PROBLEM DESCRIPTION:
Edit the part of the records that opens with the line containing "This screenshot has width=1051, height=303." and closes with the line containing "will click(x=193, y=375).": reproduce only those lines, changing "shield logo" to "crest" and leaving everything else as it is.

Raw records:
------------------------------------------------------------------------
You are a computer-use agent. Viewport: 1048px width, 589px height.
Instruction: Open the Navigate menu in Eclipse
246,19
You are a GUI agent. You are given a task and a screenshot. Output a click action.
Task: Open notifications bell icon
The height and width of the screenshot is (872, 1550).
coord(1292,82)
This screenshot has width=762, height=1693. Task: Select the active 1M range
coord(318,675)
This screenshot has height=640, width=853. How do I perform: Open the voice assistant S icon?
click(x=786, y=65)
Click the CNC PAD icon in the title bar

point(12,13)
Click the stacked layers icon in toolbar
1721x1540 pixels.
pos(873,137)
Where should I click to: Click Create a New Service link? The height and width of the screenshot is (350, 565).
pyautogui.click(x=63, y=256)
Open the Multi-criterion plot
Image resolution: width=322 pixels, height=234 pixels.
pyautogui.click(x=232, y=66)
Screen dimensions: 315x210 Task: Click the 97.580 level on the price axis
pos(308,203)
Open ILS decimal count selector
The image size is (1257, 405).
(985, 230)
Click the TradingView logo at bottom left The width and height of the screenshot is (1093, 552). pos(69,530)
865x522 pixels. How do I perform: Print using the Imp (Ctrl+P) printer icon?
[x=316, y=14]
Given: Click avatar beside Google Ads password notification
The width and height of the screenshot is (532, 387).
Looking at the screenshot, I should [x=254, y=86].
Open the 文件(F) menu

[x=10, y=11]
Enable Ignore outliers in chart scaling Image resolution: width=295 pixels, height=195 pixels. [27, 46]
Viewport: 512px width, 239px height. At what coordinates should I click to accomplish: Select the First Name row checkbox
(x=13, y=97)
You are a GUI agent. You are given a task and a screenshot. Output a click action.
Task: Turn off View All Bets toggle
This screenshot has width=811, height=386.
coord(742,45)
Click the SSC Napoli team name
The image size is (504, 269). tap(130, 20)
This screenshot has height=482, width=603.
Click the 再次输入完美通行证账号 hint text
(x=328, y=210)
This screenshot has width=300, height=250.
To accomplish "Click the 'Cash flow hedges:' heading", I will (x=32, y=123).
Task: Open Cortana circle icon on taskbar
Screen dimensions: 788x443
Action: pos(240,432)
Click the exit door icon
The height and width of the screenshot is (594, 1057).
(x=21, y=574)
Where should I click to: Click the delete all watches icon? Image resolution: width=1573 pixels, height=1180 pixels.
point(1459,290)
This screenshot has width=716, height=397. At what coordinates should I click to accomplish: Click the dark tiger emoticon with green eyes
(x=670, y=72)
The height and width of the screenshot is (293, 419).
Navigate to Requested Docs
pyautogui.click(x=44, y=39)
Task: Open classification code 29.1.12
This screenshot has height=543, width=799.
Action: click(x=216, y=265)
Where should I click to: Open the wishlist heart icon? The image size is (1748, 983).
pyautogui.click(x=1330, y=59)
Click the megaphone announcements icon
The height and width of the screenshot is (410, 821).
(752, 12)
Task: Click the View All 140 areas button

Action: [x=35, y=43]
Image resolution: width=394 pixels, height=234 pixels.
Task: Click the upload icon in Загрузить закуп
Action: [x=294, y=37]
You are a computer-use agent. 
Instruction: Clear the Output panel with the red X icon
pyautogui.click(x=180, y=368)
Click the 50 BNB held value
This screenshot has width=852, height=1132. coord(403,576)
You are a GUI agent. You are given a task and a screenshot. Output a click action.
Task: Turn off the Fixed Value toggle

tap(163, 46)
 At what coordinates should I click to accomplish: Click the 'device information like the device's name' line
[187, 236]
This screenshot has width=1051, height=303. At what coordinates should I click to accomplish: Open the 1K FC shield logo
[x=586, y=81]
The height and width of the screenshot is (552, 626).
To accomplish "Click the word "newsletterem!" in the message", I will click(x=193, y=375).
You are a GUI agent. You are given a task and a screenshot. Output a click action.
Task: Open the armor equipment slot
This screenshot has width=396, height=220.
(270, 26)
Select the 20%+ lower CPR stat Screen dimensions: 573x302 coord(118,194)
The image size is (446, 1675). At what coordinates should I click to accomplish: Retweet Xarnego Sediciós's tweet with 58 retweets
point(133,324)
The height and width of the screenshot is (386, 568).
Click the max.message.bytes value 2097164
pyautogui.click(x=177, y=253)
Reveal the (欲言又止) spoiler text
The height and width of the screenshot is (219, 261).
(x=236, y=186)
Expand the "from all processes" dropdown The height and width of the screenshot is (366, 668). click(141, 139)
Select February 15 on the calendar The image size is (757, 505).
------------------------------------------------------------------------
CORRECT RESPONSE:
This screenshot has width=1051, height=303. At what coordinates should I click to accomplish: Open the 1K FC crest
[x=586, y=81]
The height and width of the screenshot is (552, 626).
To accomplish "Click the word "newsletterem!" in the message", I will click(x=193, y=375).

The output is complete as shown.